Denver-based GM Development, which paid $41.3 million in September for the 8.2-acre site just off Colorado Boulevard, outlined two redevelopment possibilities in large development review documents submitted to the city last month.

Such proposals are required for sites larger than five acres.

The property that GM purchased has five buildings and a parking garage on it. The main hospital building, which tops out at about 10 stories, is the largest structure at 489,000 square feet.

Both of GM’s redevelopment possibilities, as outlined by the documents, call for the site to ultimately host over 1 million square feet of building space.

Option 1 calls for only the parking structure to remain standing.
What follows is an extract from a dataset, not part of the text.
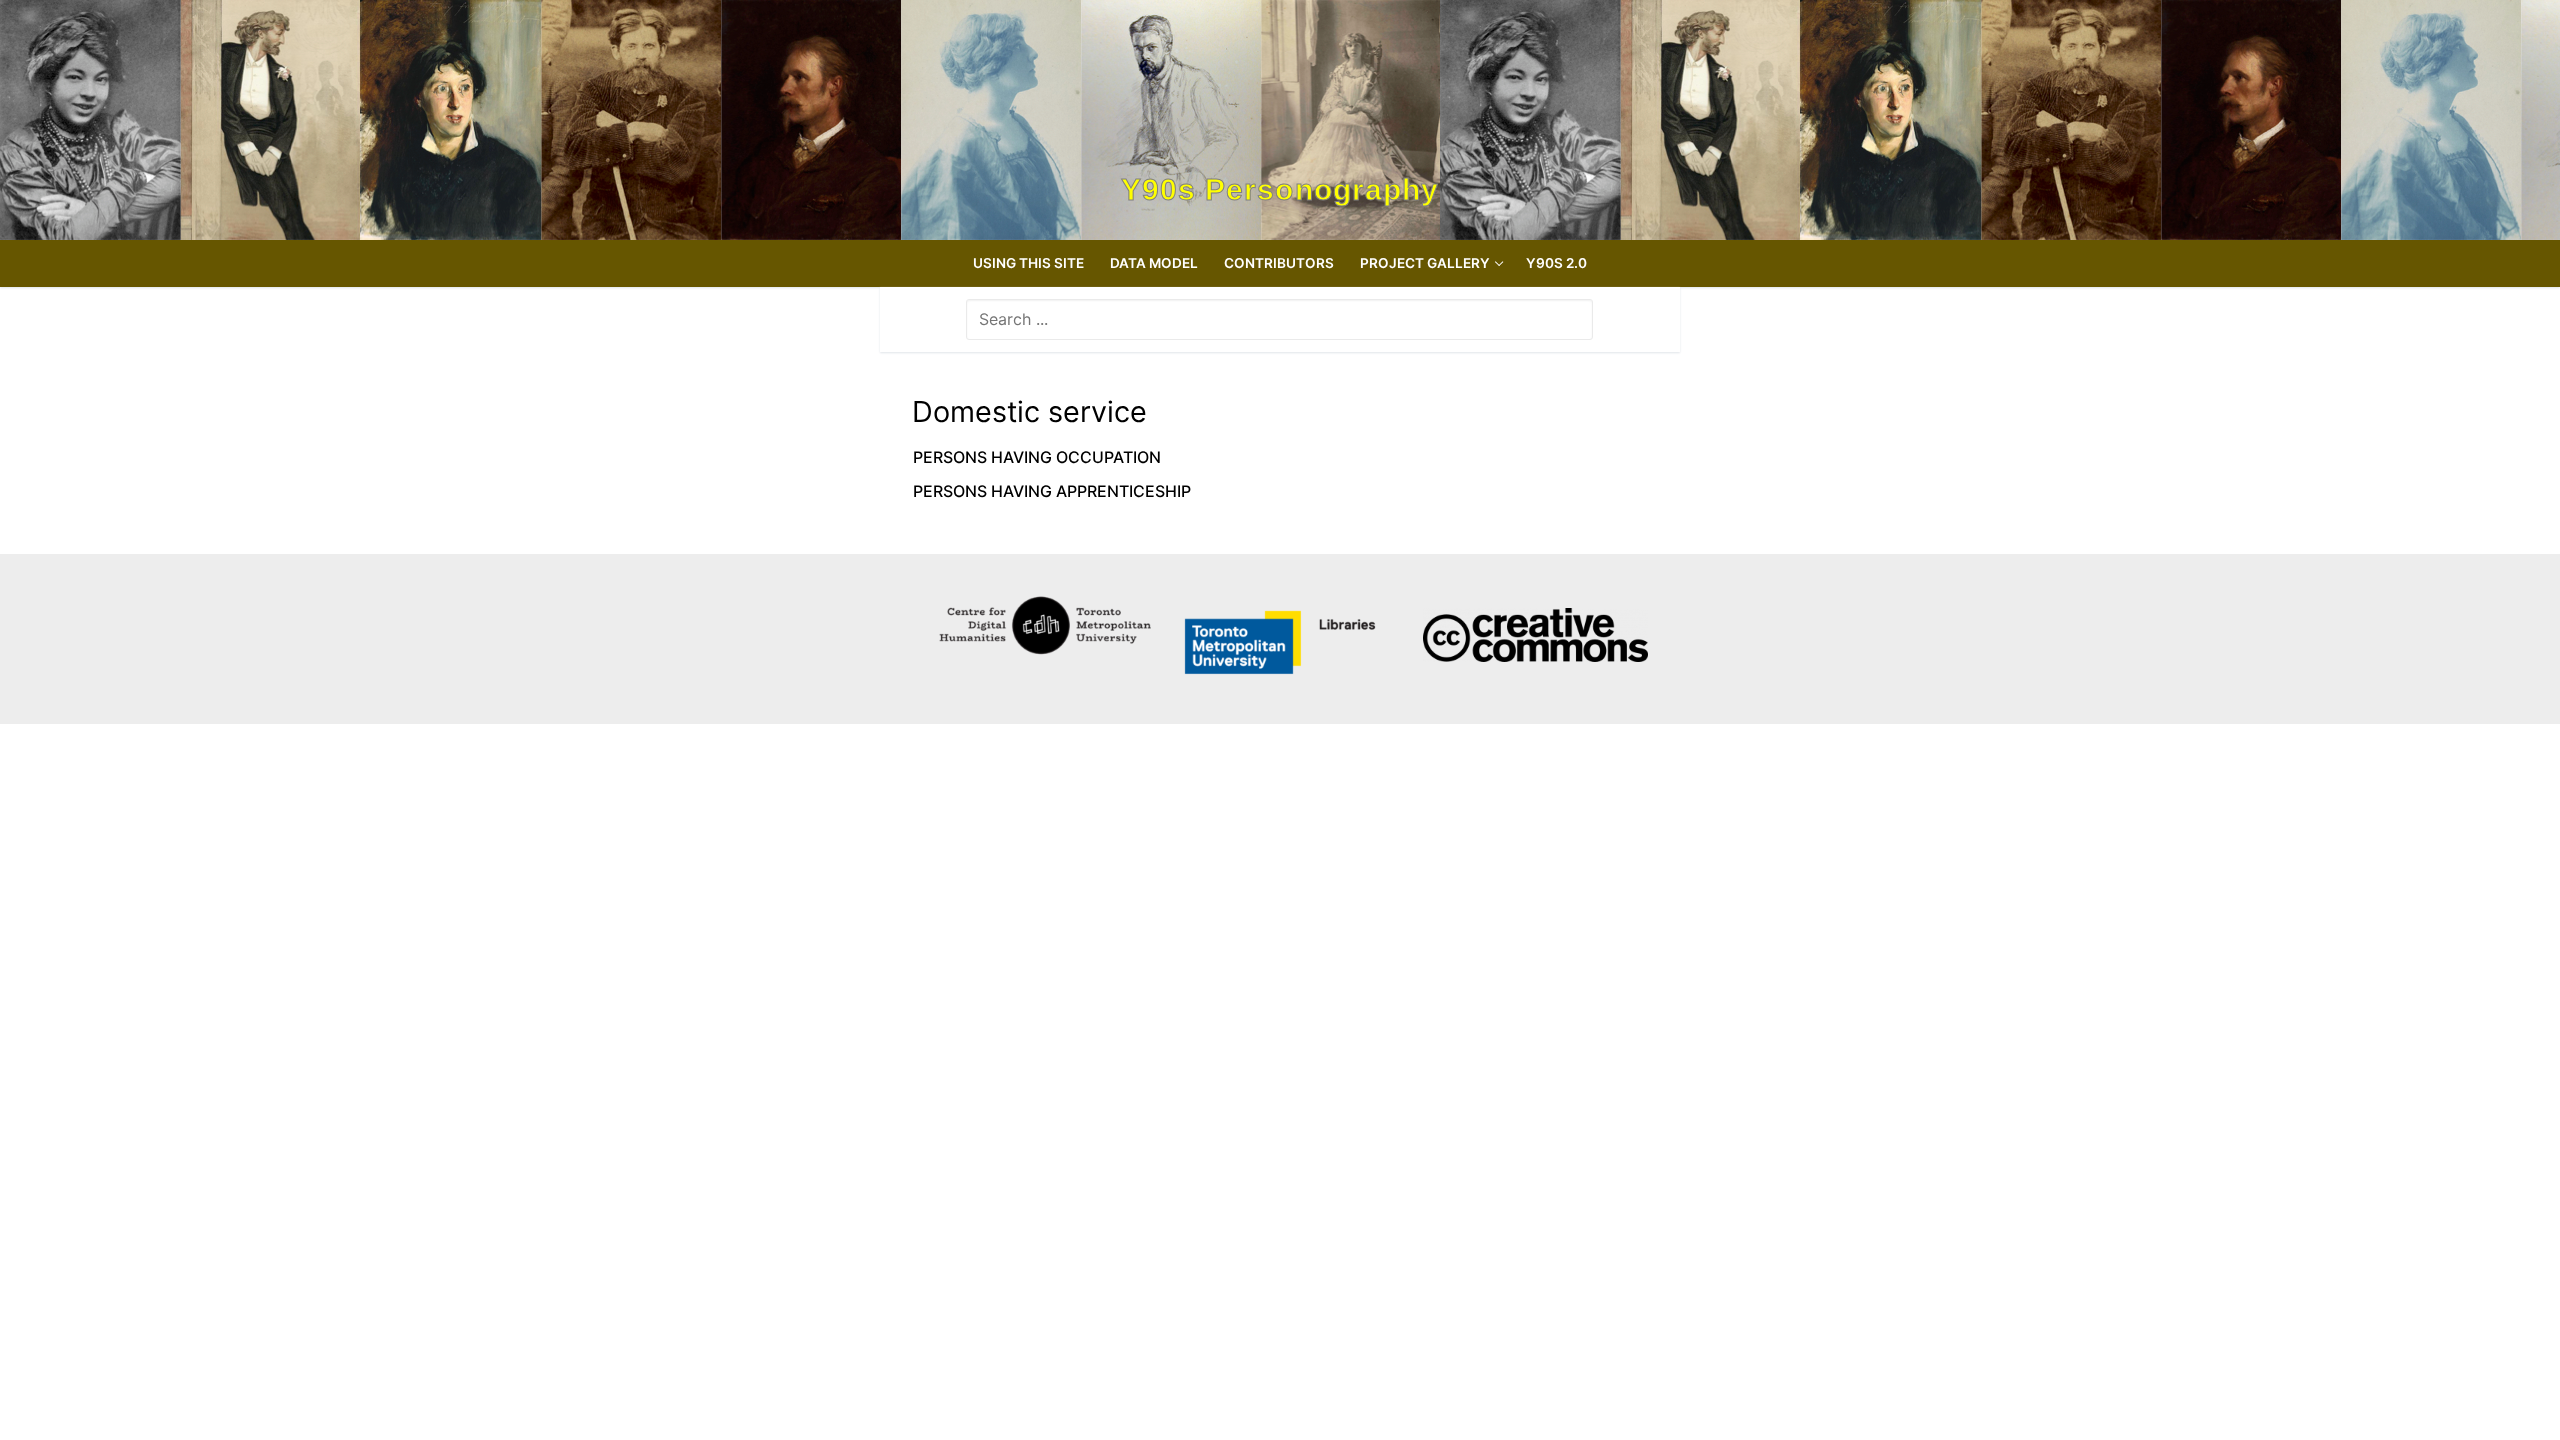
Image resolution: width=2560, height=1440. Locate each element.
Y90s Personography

The remainder of the site would be split into five relatively uniform parcels, with pedestrian-only walkways running between them and resembling a street grid. GM envisions the site someday hosting 1.3 million square feet of residential space (about 1,800 units), as well as 65,000 retail square feet.

Option 2 would also see the parking structure remain standing, but also calls for the main hospital building along Ninth Avenue to be reused, assuming a user can be found.

“Continued medical uses for the existing hospital building are possible but not guaranteed,” one document notes.

The remainder of the site would be divided into four more irregularly shaped parcels. The walkways would form less of a street grid, because the hospital building sits in the center of the property. GM says approximately 1 million square feet of residential space (about 1,450 units) is possible, along with 86,500 retail square feet.

Office space and a hotel are also possible future uses for the site under both options, according to the documents, which were drawn up by OZ  Architecture.

GM’s submission provides a general overview of the company’s vision. Individual development plans will need to be submitted in the future for each building. Development would likely take place in phases.

GM purchased the property from the federal government, which auctioned it off after the VA moved local operations to the new Rocky Mountain Regional VA Medical Center in Aurora.It’s a big undertaking for GM, which up to this point has been most known for one-off adaptive reuse projects. Among other projects, the company fixed up a condemned former hostel in Uptown and leased it to a hotel startup and saved the former Olinger Moore Howard Chapel in Berkeley from demolition.